First, the bad news. According to a story in Chief Executive Magazine, 119 CEOs announced their departure in August, an uptick of 13 percent from the previous month and the highest number since August of 2008. The story also noted that 888 CEOs left their jobs in the first eight months of the year, an increase of more than 5 percent from 2013. Executives who need to figure out the next phase in their work lives will do well to remember that not all job searches are created equal, and making their career transition fast and successful requires a uniquely comprehensive approach.

Why executive outplacement matters

For your ex-CEO, CFO, COO and other high-level executives, finding the next job is obviously of great personal importance—but a smooth transition also matters to the company the executive is leaving. Why? For one thing, spearheading a quick executive outplacement process can save your company millions of dollars. And, as is also the case with less senior employees, providing successful outplacement services is a way to ensure that your former executive becomes an enthusiastic ambassador for their former employer.

But there are some serious wrinkles to keep in mind to ensure your executive outplacement efforts work well and quickly. It may seem obvious, but remember that the number of CEO and high-level executive positions available are few and that they don’t exactly appear in the classified ads or on Craigslist. That places a premium on networking and candidate preperation. CEOs and other executives who search for new positions also go into the process with unique experiences and expectations. After all, these are people who have been accustomed to leading and working with a large support staff. Part of a good outplacement effort includes creating a familiar and comfortable environment for the executive.

A Comprehensive Approach

Given their familiarity with working with teams, executives who are simply given advice on how to tweak their resumes are likely to be dissastisfied with their treatment and may even harbor resentment despite their former company’s desire to help with the transition. To avoid that, a more productive approach to executive outplacement will include a suite of comprehensive services that will create a situation in which the executive can thrive and quickly reach the next stage of their career.
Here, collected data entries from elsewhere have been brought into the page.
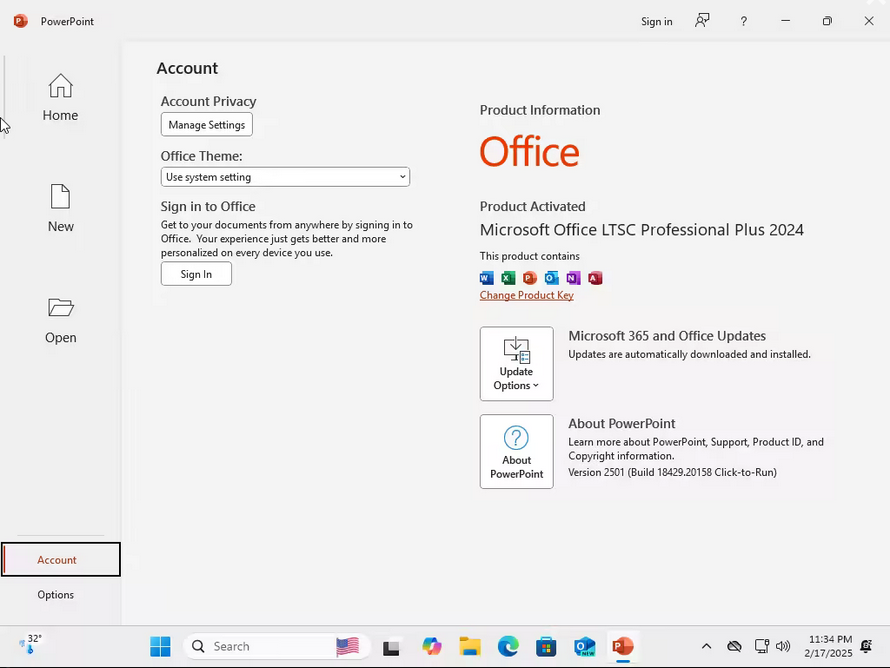Viewport: 890px width, 668px height.
Task: Open Outlook from the taskbar
Action: (585, 647)
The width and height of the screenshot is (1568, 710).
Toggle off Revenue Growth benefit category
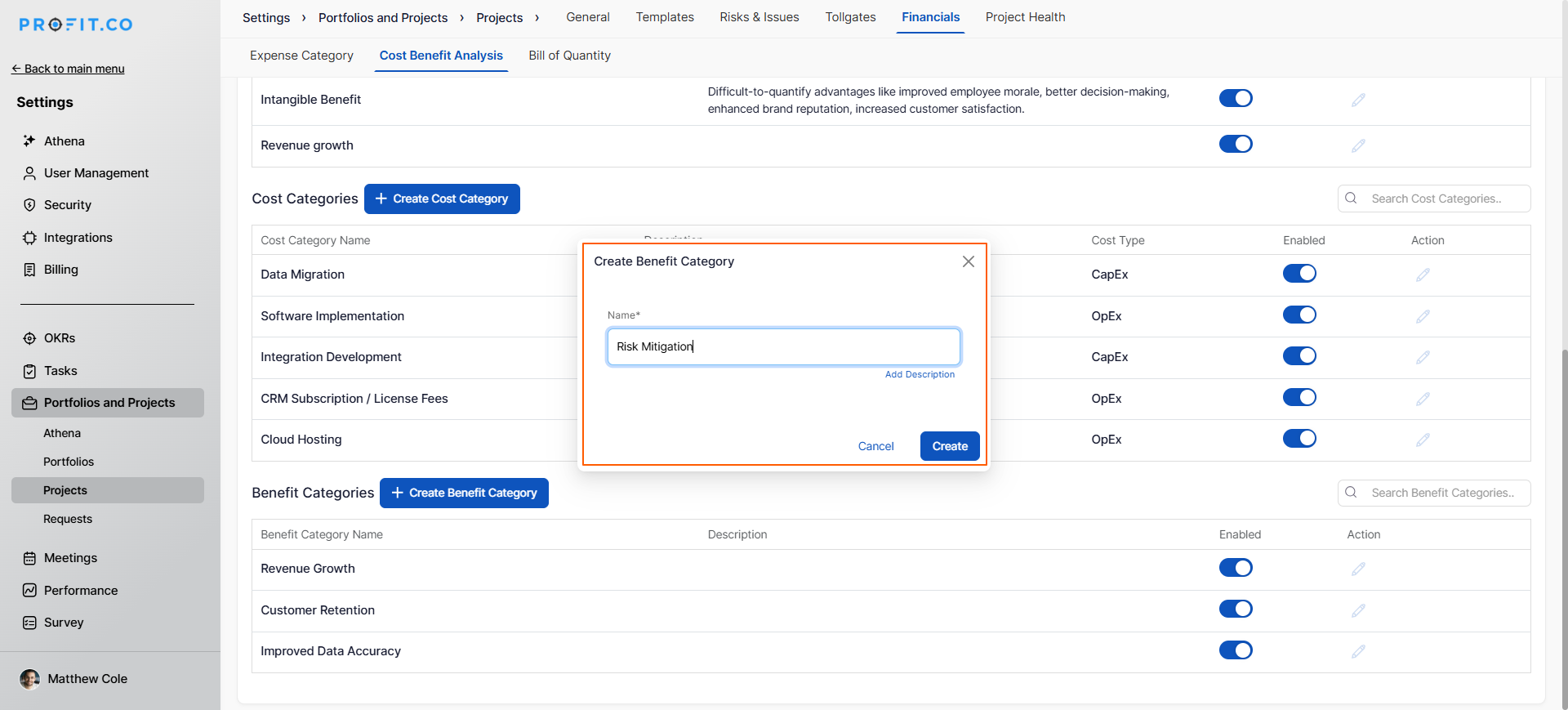pos(1235,568)
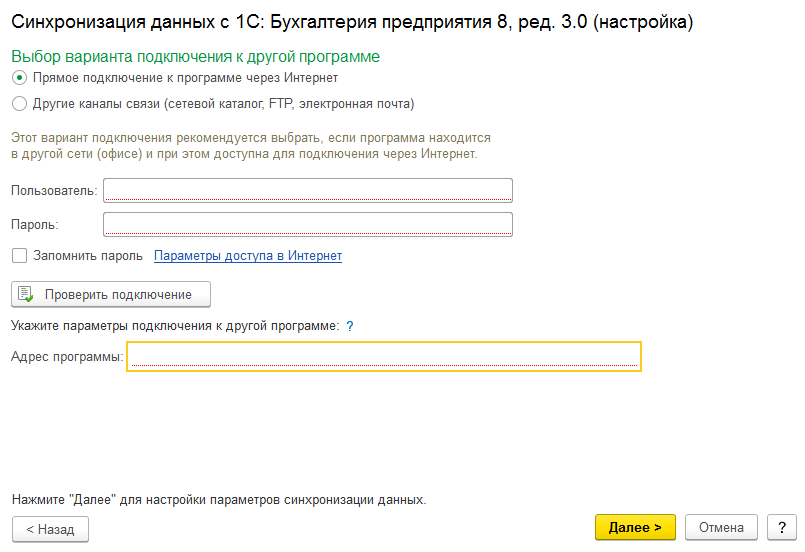805x552 pixels.
Task: Enable the Запомнить пароль checkbox
Action: 20,256
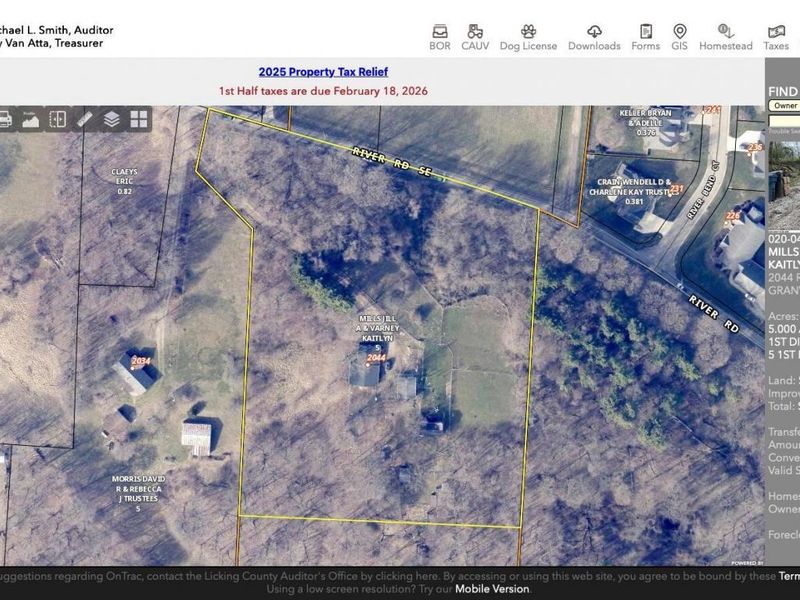Open the map Layers panel
This screenshot has width=800, height=600.
pos(110,120)
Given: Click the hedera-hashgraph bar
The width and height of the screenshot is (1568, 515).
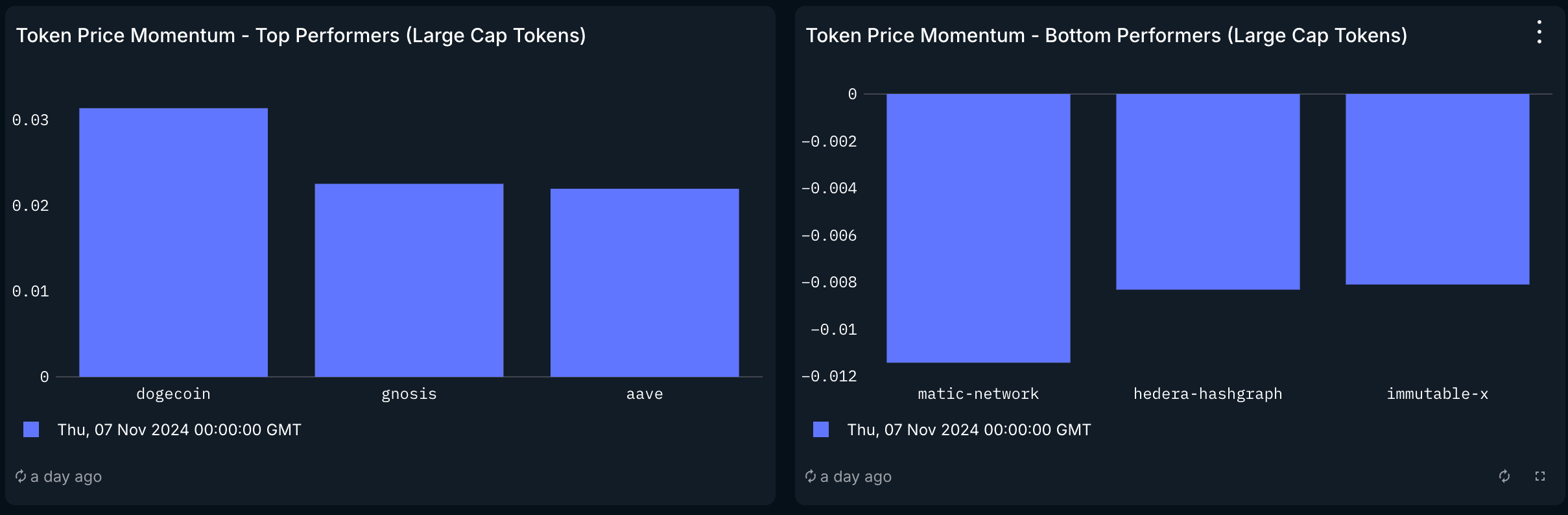Looking at the screenshot, I should [1207, 191].
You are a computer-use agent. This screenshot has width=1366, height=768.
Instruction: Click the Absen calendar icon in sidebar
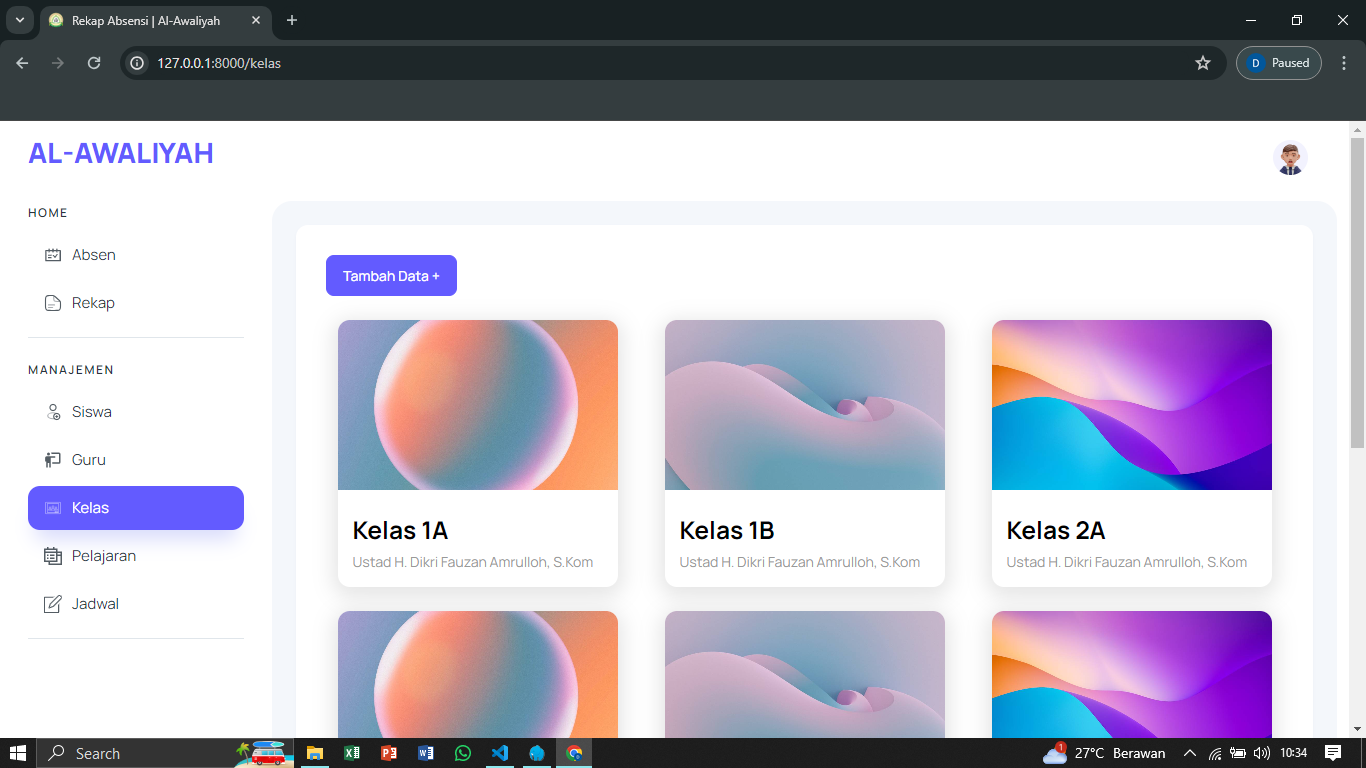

For instance, it can be helpful to provide one-on-one coaching so that each former executive can talk through and strategize what their next move should be. Direct help with branding (resumes, cover letters, etc.) and online reputation management means executives can focus on interviewing and networking, instead of writing and editing. Also beneficial is research assistance into new industries and networking opportunities, as well as mock interview prep with peer-level coaches and members of their network.

We all know that outplacement services are a good way to bolster regard for your company by both current and former employees. That same lesson applies – maybe even more so – with executives transitioning out of your company. And the only way to do it right is to acknowledge what makes executive outplacement so unique—and then provide the resources to support each executive successfully through the transition process.